December 25, 1863

Macomb Weekly Journal

The Clergymen and the War.

            The editor of the Eagle thinks it is very strange that the clergymen of all denominations in the North are abolitionists, or, in other words, are in favor of crushing the rebels and maintaining the Government.

There is nothing strange in this fact to us – indeed we should think it strange were it otherwise.  The minister of God, if true to his calling, will always be found on the side of right, virtue and patriotism, and that man who can stand in the pulpit and [?] or rightfulness of human bondage, if called at all, must have been called by the Devil. – But this unanimity of sentiment does not alone exist among the clergymen, but prevails to a great extent among a christians of all denominations, Methodists, Presbyterians, Baptists, Congregationalists.  Christians and other denominations differ in regard to church policy and creeds, but there is a striking similarity of sentiment among them all in regard to slavery, the war and the salvation of the Government.  There are exceptions, it is true, in all denominations; but it is a fact that cannot be contraverted, that the whole christian and moral sentiment of the North and of the world is on the side of the Government in this contest against rebellion.  It is also true that the Christian and moral sentiment of the country is in favor of abolishing slavery, as the surest and quickest way of restoring the Government, and securing lasting peace. – The idea that slavery and freedom are antagonistic principles, and that an “irrepressible conflict” must exist between the two, is becoming a verified fact to the American people; consequently, all who prefer freedom to slavery – right and justice to wrong and oppression, are found marshaled on the side of the Government.  The very fact that Abbott thinks it strange, is one of the strongest evidences that slavery is wrong and should be destroyed.  We always expect to find the moral and religious sentiments of a people enlisted in behalf of the right, while on the other hand we always expect to find the vicious and wicked arrayed in opposition to virtue.  How is it in this case?  Will Mr. Abbott please tell us if the great bulk of the copperhead party, who are more in favor of slavery than they are of the Union, are not the very portion of the population that neither fear or respect the laws of God or man?  Are not the largest majorities the copperheads can show always in the worst wards of the worst cities in the country?  Look at the vote for Gov. Seymour in New York City.  The Five Points, and other locations of the same character voted almost unanimously for Seymour.  Again we say that the moral sentiment of the country is on the side of right and liberty.

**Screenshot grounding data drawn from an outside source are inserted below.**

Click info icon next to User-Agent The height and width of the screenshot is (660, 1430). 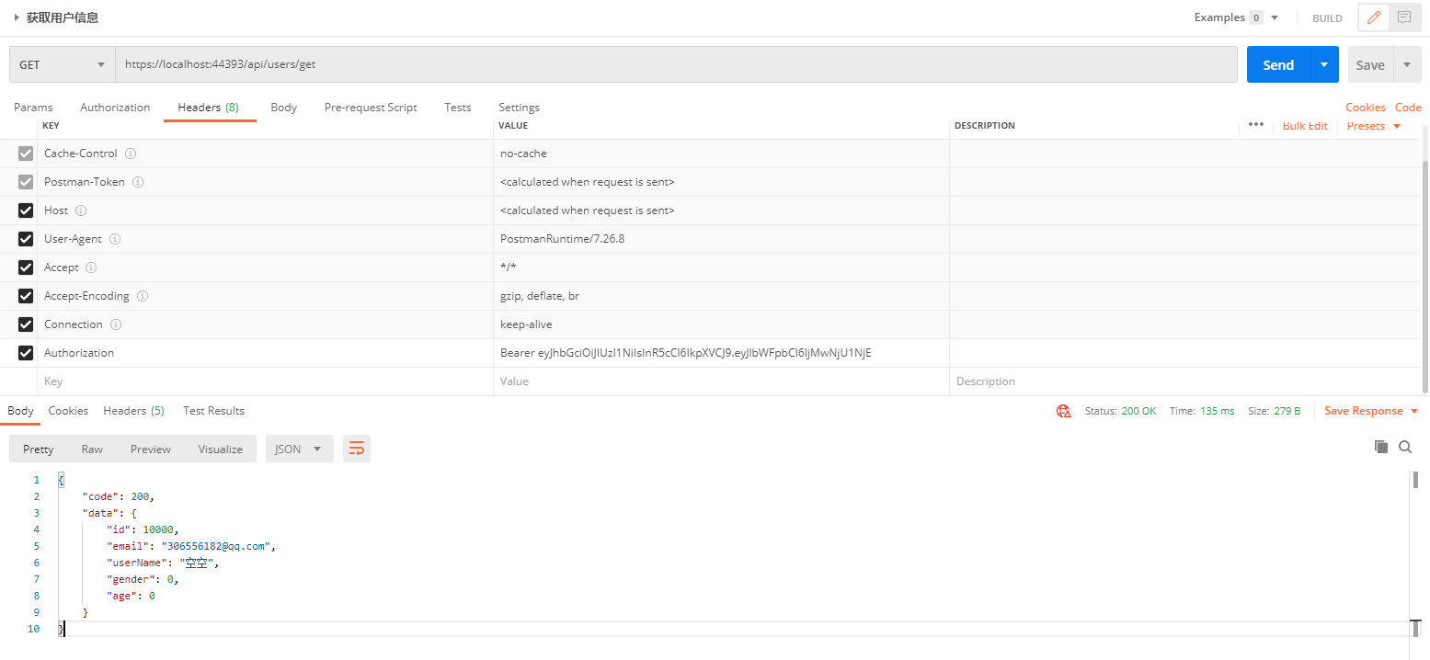click(116, 239)
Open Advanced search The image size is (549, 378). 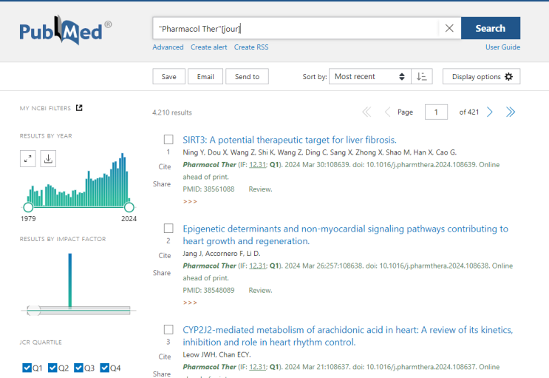[x=168, y=47]
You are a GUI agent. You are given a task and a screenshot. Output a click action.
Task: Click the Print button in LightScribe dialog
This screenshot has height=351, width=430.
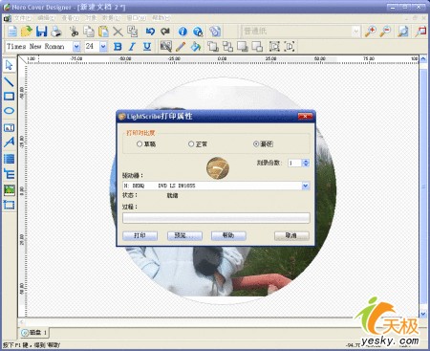tap(140, 235)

            → It has been the province of the Democracy to conduct the Government of the country through all its vicissitudes and convulsions up to the fatal year when old paths were forsaken for the new and untried road which has led the nation into the quicksand of fanaticism, and almost buried from sight all those principles which are dear to a free people.  No other party than the Democratic can settle the awful difficulties and perils of the nation, and this party cannot do it without it succeeds in electing the next President. – Macomb Eagle.

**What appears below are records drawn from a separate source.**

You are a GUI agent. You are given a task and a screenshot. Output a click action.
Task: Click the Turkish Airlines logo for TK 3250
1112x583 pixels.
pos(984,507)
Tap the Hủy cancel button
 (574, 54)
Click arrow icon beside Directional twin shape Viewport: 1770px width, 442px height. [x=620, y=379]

It appears that this disciple of slavery and rebellion, cannot divest himself of the idea that the salvation of the government can only be accomplished by placing it in the hands of its enemies. – Is it possible that the nation’s salvation rests only in the hands of the God-forsaken crew that composes the copperhead faction?  If so, there is little hope for it in the future.  But let us examine the pretensions upon which this claim is based.  “It has been the province of the Democracy to conduct the Government of the country up to the fatal year when old paths were forsaken” – says this copperhead editor.  Well, Mr. Abbott, was it not also the province of the same party to conduct the country into anarchy and confusion?  Who refused to submit to the constitutional election of Abraham Lincoln?  Who sat in the Chair of State when the national arms were stolen and placed in the hands of traitors?  Who winked at the secession of one State after another and never raised a hand to save the Government?  Who fired the first gun in this unholy rebellion, and who are the half million of men now in arms against the Government?  And, lastly, who are the men that are constantly giving aid and comfort to the enemies of the Government?  Did they not all belong to that same party that you now claim must save the country if it is saved at all?  Is it safe to again place the destinies of this Government in the hands of a party, the majority of which is now laboring for its destruction and overthrow? – Would it be entirely safe to trust the settlement of our national difficulties to a set of men that have proven themselves traitors at heart, and only lack the courage to show it by their acts? – Are such traitorous scoundrels as Vallandigham, Wood and Seymour safer men than Lincoln and his advisers to wield the destinies of the nation?  Whenever the copperheads can convince the people that a gang of traitors and thieves are better qualified to conduct the affairs of a christian nation honorably and safely, than are pure-minded men – then, and not till then can they hope to succeed.  The turning out of power of this traitorous gang has cost the country a million of lives and untold sums of treasure, and now the impudent scoundrels have the assurance to ask the people to reinstate them.  The editor of the Eagle must be plated with brass as well as copper.


State Normal University.

November 20th, 1863,

School Commissioner of McDonough County:

Dear Sir:

You county is represented in the Normal University by six pupils, and your Representative District by not any.

Although the number now in attendance is much greater than ever before, (being in all Departments, 438 for the present term, against 291 for the same time last year, and about 150 the year before.) yet the spacious building is sufficient for the accommodation of still more.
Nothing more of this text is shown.